I'm using JTextPane as simple html editor.
jtp=new JTextPane();
jtp.setContentType("text/html;charset=UTF-8");
jtp.setEditorKit(new HTMLEditorKit());
When I call jtp.getText() I get nice html code with all special chars escaped. But I don't want escape national characters (polish) but only special html chars like &, <, >
When I enter in editor
<foo>ą ś &
I get
<foo>ą ś &
but I would like get
<foo>ą ś &
How it is possile?
That's not possible, unfortunately.
There's a flaw inside javax.swing.text.html.HTMLWriter -- it is hardcoded to convert any symbol that is not ASCII to its numeric representation:
default:
if (chars[counter] < ' ' || chars[counter] > 127) {
if (counter > last) {
super.output(chars, last, counter - last);
}
last = counter + 1;
// If the character is outside of ascii, write the
// numeric value.
output("&#");
output(String.valueOf((int)chars[counter]));
output(";");
}
break;
}
This logic cannot be controlled in any way.

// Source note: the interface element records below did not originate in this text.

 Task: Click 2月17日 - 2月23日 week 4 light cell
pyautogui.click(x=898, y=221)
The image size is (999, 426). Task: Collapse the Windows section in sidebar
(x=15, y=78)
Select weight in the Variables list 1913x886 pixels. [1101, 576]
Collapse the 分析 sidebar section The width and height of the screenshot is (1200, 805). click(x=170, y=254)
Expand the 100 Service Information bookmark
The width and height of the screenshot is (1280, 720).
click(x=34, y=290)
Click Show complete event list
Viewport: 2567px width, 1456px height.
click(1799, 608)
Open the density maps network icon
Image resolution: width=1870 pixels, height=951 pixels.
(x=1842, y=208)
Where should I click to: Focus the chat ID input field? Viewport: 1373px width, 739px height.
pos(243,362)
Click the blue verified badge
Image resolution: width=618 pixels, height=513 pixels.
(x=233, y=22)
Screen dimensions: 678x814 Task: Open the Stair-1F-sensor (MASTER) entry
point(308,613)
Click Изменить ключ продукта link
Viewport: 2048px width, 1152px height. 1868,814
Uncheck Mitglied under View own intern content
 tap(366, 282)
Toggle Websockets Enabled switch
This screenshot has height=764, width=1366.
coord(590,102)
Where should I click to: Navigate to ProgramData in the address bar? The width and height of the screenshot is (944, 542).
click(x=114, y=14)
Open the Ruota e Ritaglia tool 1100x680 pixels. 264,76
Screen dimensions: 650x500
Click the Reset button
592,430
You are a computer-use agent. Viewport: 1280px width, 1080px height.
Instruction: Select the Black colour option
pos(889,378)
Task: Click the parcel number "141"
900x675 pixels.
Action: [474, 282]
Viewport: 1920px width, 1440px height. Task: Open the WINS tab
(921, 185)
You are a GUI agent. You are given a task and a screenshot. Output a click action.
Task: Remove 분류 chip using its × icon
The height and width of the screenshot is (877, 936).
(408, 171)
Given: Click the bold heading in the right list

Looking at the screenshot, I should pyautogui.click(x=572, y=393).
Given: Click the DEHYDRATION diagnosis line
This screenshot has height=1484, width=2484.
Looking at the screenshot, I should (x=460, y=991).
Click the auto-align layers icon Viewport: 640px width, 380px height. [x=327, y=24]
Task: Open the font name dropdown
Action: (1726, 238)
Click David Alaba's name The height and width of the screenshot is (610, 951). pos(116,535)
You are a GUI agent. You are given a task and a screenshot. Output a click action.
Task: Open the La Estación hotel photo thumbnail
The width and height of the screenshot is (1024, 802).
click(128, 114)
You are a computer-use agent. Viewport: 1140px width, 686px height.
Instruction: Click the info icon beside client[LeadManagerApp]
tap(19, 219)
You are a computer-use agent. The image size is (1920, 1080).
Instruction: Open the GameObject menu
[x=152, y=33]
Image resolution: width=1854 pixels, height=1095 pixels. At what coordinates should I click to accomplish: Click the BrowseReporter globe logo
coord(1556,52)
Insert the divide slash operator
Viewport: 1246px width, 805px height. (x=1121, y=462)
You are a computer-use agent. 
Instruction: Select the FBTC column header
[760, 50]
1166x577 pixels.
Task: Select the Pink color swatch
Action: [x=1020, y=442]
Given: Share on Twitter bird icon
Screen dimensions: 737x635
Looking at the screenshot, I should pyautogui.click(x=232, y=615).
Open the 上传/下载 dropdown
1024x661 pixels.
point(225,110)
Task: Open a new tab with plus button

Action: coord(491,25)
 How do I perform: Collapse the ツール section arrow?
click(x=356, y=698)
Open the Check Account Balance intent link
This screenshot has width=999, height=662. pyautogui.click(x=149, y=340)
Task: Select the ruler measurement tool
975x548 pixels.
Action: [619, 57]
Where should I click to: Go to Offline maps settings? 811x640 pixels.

BUT If you really really need that functionality you could do the crazy stuff:
- copy and paste HTMLWriter sources into
HTMLWriterHack
(in the same package javax.swing.text.html
and renaming all strings inside)
- Replace the above listed three
output
lines with something like output(String.valueOf(chars[counter]));
- copy and paste HTMLDocument sources into
HTMLDocumentHack
(in the same package javax.swing.text.html
, renaming all strings inside, making it extend HTMLDocument
and removing clashing methods)
- Use the CustomEditorKit listed below instead of HTMLEditorKit
class CustomEditorKit extends HTMLEditorKit {
@Override
public void write(Writer out, Document doc, int pos, int len) throws IOException, BadLocationException {
HTMLWriterHack writer = new HTMLWriterHack(out, (HTMLDocumentHack) doc);
writer.write();
}
@Override
public Document createDefaultDocument() {
StyleSheet styles = getStyleSheet();
StyleSheet ss = new StyleSheet();
ss.addStyleSheet(styles);
HTMLDocumentHack doc = new HTMLDocumentHack(ss);
doc.setParser(getParser());
doc.setAsynchronousLoadPriority(4);
doc.setTokenThreshold(100);
return doc;
}
}
Although the steps above work (I tested it), I certainly wouldn't recommend doing that.
It is not possible, all characters above code 127 are translated to a numeric entity & # number ;. The HTML-entities are translated into named entities & lt ; , and so on. So you may easily resubstitute them. (This is done in HTMLWriter.output, and there seems to be no provision for character sets whatsoever.)